The day’s events begin at 11:30 a.m., with a Community Celebration at the Dr. King Elementary School, 416 E. Raynor Ave, presented by the Syracuse Inner City Rotary Club and Syracuse University. Bethaida Gonzalez, president of the Syracuse Common Council and interim dean of University College, will preside. Abani will offer a keynote address, and the event will also feature performances by the Signature Syracuse Jazz Ensemble, Dr. King Gospel Choir, Bell Grove Missionary Baptist Church Men’s Choir and Southwest Community Center Drill Team. A reception and book signing will follow.

The evening celebration will be preceded by a seminar at 3 p.m. in Maxwell Auditorium. There, Abani will discuss his book “GraceLand” (Farrar, Straus and Giroux, 2004), a moving portrait of postcolonial Nigeria as told by a young man from the Lagos slums. The seminar is free and open to the public; a reception and book signing will follow the seminar.

The evening program in the Carrier Dome will begin at 6:30 p.m. and is free and open to the public. Tickets for the dinner, which precedes the program at 5:30 p.m., are sold out. For more information, call Hendricks Chapel at 443-5044.

As part of this year’s University-wide events, an exhibit honoring King will be on display in the Panasci Lounge in the Hildegarde and J. Myer Schine Student Center from Jan. 19-28 during regular building hours. Presented by Toyota, the exhibit includes a timeline of the life and work of King and a scale model of the national memorial currently under construction in Washington, D.C.

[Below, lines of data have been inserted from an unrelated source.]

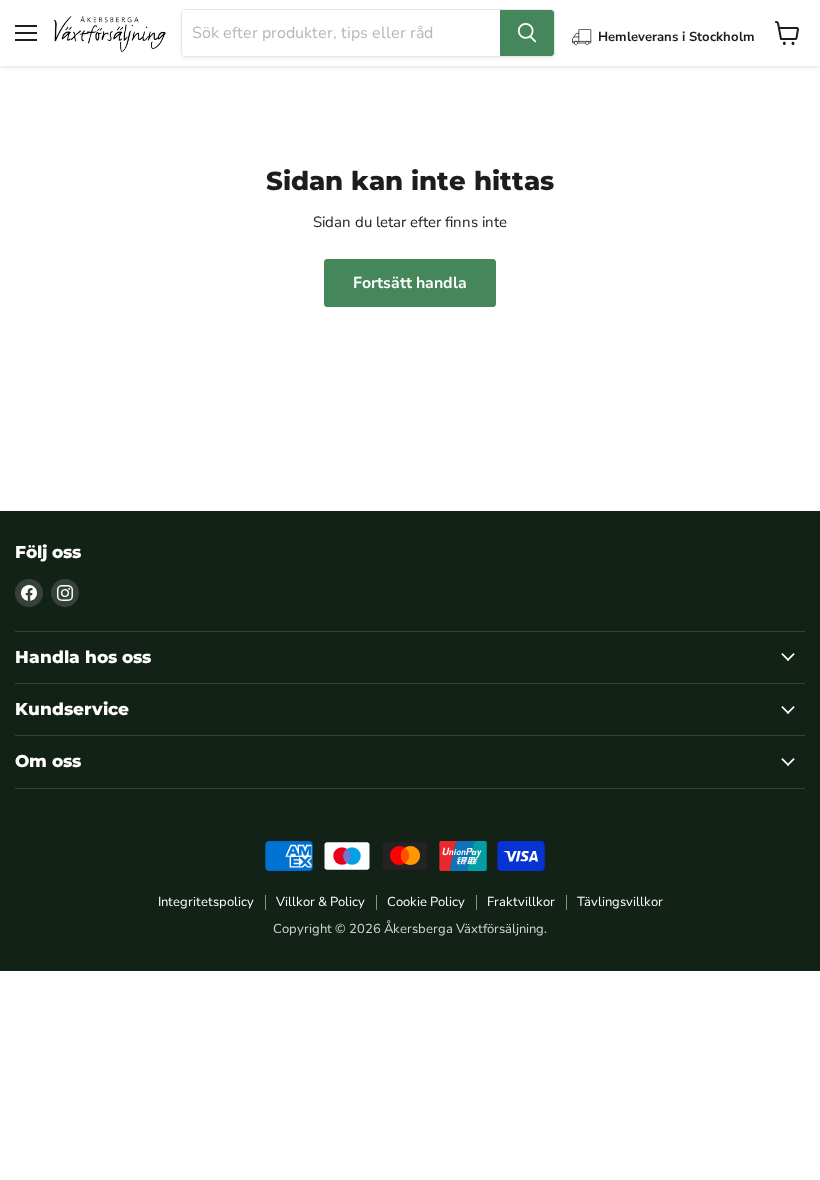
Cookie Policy (426, 902)
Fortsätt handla (410, 283)
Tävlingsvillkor (620, 902)
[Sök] (527, 33)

At one time, the Nigerian regime imprisoned Abani for his writings. From turmoil came art; his breakthrough novel, “GraceLand,” is a moving portrait of a teenage Elvis impersonator, set against the backdrop of one of the world’s largest cities, Lagos. The book won the 2005 PEN Hemingway prize for fiction, was chosen as a “Today” Show Book Club pick and was short-listed for The Los Angeles Times Book Award, The Commonwealth Writers Prize and the IMPAC Dublin Literary Award. Abani is also the recipient of a PEN Freedom-to-Write Award.

Abani’s poetic novella, “Becoming Abigail” (Akashic Books, 2006), was chosen as a New York Times Editor’s Pick for 2006. His latest novel, “The Virgin of Flames” (Penguin Books, forthcoming), is set in a seedy area of Los Angeles and follows a haunted artist searching for his identity.

Abani is an associate professor of creative writing at the University of California-Riverside.